— Directions —
a – According to the steroids overview, which form of steroid most commonly causes unpleasant side effects?
b – Carry on writing the steroids overview, starting after its final sentence.

— Selected excerpt —

- Opening Delimiter -

Steroids, also called corticosteroids, are anti-inflammatory medicines used to treat a range of conditions.
They're different from anabolic steroids, which are often used illegally by some people to increase their muscle mass.
Types of steroids
Steroids come in many different forms.
The main types are:
- tablets and liquids – such as prednisolone
- inhalers – such as beclometasone and fluticasone
- nasal sprays – such as beclometasone and fluticasone
- injections (given into joints, muscles or blood vessels) – such as methylprednisolone
- creams, lotions and gels – such as hydrocortisone for skin
Most steroids are only available on prescription, but a few (such as some creams or nasal sprays) can be bought from pharmacies and shops.
Side effects of steroids
Steroids do not tend to cause significant side effects if they're taken for a short time or at a low dose.
But sometimes they can cause unpleasant side effects, such as an increased appetite, mood changes and difficulty sleeping (insomnia). This is most common with steroid tablets.

- Closing Delimiter -

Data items
- Opening Delimiter -

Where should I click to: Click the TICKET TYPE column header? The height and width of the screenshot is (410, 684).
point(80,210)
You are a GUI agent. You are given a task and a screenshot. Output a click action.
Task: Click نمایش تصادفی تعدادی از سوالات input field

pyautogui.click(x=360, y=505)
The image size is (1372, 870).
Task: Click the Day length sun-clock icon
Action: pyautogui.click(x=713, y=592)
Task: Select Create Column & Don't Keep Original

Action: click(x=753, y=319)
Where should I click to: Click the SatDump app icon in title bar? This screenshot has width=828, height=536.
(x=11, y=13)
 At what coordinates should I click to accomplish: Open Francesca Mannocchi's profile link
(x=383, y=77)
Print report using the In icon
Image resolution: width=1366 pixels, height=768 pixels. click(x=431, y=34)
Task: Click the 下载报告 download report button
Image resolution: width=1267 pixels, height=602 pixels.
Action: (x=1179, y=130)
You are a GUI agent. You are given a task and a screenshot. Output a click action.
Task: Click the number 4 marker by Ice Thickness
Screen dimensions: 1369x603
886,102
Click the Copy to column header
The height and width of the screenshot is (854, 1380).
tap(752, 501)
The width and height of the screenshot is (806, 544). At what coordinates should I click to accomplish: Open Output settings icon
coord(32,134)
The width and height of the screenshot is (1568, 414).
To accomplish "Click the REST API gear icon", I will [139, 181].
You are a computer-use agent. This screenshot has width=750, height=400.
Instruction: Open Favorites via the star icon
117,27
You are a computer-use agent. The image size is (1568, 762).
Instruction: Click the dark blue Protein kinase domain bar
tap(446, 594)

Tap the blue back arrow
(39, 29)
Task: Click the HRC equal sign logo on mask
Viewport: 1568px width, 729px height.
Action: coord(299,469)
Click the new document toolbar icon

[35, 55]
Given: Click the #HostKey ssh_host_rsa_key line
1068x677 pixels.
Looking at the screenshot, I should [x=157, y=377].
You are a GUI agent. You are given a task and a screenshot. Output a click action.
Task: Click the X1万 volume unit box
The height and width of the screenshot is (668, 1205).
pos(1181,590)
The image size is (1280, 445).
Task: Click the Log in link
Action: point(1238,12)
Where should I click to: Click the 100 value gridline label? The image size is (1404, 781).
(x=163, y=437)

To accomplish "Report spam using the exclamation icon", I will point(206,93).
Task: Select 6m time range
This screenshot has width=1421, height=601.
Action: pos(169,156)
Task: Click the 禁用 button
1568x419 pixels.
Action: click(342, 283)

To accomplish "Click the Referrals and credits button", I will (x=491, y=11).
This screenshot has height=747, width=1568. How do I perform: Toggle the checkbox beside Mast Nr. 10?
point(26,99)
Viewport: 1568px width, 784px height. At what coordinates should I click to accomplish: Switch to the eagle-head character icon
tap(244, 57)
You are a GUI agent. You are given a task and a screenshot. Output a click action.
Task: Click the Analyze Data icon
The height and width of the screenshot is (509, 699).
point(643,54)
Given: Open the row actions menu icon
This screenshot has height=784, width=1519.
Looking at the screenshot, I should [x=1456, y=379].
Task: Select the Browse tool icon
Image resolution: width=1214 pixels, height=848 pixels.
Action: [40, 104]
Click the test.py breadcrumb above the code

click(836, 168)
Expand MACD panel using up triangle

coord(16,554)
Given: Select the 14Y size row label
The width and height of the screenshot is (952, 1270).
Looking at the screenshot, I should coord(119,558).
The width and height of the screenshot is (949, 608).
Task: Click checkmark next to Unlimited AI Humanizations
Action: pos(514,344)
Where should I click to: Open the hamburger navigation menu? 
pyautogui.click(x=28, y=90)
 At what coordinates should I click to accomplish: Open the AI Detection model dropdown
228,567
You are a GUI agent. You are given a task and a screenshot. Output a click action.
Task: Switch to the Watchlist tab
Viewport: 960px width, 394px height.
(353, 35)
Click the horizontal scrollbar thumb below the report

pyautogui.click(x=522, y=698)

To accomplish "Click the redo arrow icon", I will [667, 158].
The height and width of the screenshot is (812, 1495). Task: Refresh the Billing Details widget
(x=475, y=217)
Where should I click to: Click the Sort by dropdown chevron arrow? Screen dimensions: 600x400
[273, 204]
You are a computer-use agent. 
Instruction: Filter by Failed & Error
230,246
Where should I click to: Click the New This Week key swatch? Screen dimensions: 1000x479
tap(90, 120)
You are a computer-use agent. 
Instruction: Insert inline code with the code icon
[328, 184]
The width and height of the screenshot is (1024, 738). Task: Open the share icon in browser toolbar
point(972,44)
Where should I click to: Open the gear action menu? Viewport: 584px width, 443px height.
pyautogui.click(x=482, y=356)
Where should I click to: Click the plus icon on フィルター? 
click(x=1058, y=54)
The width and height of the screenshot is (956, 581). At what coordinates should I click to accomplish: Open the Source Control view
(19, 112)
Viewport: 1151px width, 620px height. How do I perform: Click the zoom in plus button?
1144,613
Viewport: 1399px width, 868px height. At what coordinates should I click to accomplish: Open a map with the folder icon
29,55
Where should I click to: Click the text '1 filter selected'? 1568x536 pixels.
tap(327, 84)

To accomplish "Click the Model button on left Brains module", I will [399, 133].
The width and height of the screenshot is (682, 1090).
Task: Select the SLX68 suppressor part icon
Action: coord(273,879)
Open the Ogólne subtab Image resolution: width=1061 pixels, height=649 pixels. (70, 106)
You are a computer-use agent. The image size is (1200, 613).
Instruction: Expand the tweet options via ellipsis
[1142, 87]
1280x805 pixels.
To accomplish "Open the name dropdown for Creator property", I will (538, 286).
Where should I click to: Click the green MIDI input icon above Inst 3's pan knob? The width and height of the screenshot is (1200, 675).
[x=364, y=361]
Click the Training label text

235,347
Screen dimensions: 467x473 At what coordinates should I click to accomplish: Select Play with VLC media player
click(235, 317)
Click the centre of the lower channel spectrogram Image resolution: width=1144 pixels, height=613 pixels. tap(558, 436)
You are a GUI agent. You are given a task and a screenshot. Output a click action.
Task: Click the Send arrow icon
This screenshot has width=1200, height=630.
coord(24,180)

- Closing Delimiter -

— Results by task —
a – Steroid tablets.

b –
The side effects will usually pass once you finish the treatment, but do not stop taking your medicine without speaking to your doctor. Your doctor will advise you on how to gradually reduce your dose if necessary. Stopping a prescribed course of medicine suddenly can cause further unpleasant side effects (withdrawal symptoms).
Read more about the side effects of:
If you need to take high doses of steroids you may need to carry a blue steroid treatment card or a red steroid emergency card. Ask your doctor about these.
The blue steroid treatment card has details of your treatment and how you can reduce the risks of side effects.
The red steroid emergency card warns healthcare professionals that you're taking steroids in case you need emergency treatment.
If you need any medical or dental treatment, show your blue or red steroid card to the doctor, dentist or pharmacist so that they know you're taking steroids.
Uses for steroids
Steroids can be used to treat a wide range of conditions, including:
- asthma and chronic obstructive pulmonary disease (COPD)
- hay fever
- severe hives
- painful joints or muscles – such as arthritis, tennis elbow and frozen shoulder
- pain caused by an irritated or trapped nerve – such as severe sciatica
- inflammatory bowel disease – such as Crohn's disease
- multiple sclerosis (MS)
How steroids work
Steroids are a man-made version of hormones normally produced by the adrenal glands which are 2 small glands found above the kidneys.
Steroids reduce redness and swelling (inflammation). This can help with inflammatory conditions such as asthma and eczema.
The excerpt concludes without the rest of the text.